Within 20 years, Palisade was all but done. The government closed the post office in 1961, and "it was a virtual ghost town" by 1970.
Amboy's decline was much more sudden, though the town itself outdates Palisade by half a century.
Founded by miners in 1815, Amboy did not truly boom until Route 66 did in the 1920s. The town's heyday as a desert oasis for highway travelers lasted 40 years.
Then in 1972, brand new Interstate 40 opened 15 miles to the north, and Amboy found itself on the road to nowhere.

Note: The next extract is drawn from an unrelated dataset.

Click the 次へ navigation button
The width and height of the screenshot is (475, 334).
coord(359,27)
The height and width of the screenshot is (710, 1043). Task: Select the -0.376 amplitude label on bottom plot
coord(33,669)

Despite the decline, Okura said he was thrilled to buy the town last week from 88-year-old Bessie Burris, who spent more than 20 years in Amboy before moving to nearby Wonder Valley.
Apparently, Burris was pretty pleased, too.
Bonnie Barnes said her grandmother got several higher offers, but what sold Burris on Okura was his enthusiasm.
"He wanted it real bad, but now he's not quite sure what to do with it. You could tell that," Barnes said. "But that's OK. If there's passion, there's good. This was the right way to go to preserve the town."
After all, Okura knows a little something about historic preservation.
In 1998, he paid $135,000 to buy the site of the first McDonald's restaurant. Now the old building in San Bernardino, Calif., houses an office for his chain of 30 Juan Pollo restaurants and a museum filled with McDonald's memorabilia.
A museum is also a possibility for Amboy, which Okura has promised would not be the sort of place where tourists would be gouged.
But Okura's motives are not entirely selfless. He said he hopes to use some of the "good will" he gets from buying Amboy to expand his restaurant chain eastward, along the old Route 66 corridor.
One place he will not be putting a new Juan Pollo outlet, though, is Amboy itself. "Never, ever, ever," he said. "I want to keep that the way it is, and restore it."
To Okura, that means the eventual reopening of the town's most widely photographed structure, Roy's cafe.
In all, Okura's $425,000 bought him 10 buildings on 934 acres, including the cafe, a gas station, a motel, a post office, a school, a church and an airstrip. It was a pretty good deal for him, considering he offered to buy Amboy from another owner just two years ago for $1.2 million.
Okura said that offer eventually was rejected, as was the high bid of $900,000 when the town was offered for sale on e-Bay in 2003.
Two years later, the bank foreclosed and ownership of the town reverted to Burris. By then, Barnes said, the place had been picked clean and was badly neglected.
"I hope the people who live out in the area don't expect miracles," Okura said. "I'm not the miracle man."
The future of Palisade is even less certain.
Out of a crop of several hundred potential bidders, the townsite was purchased by an unidentified buyer who asked to be known only as "the Ghost from the East Coast."
Greg Martin, owner of the San Francisco auction house that conducted the sale, said he knows the new owner but does not know what the man has planned for the property.
"He doesn't know himself, but he likes the idea (of owning it)," Martin said. "You can buy 150 or 160 acres somewhere, but that's all it is.
"To me, (Palisade) is the equivalent of buying a valuable antique."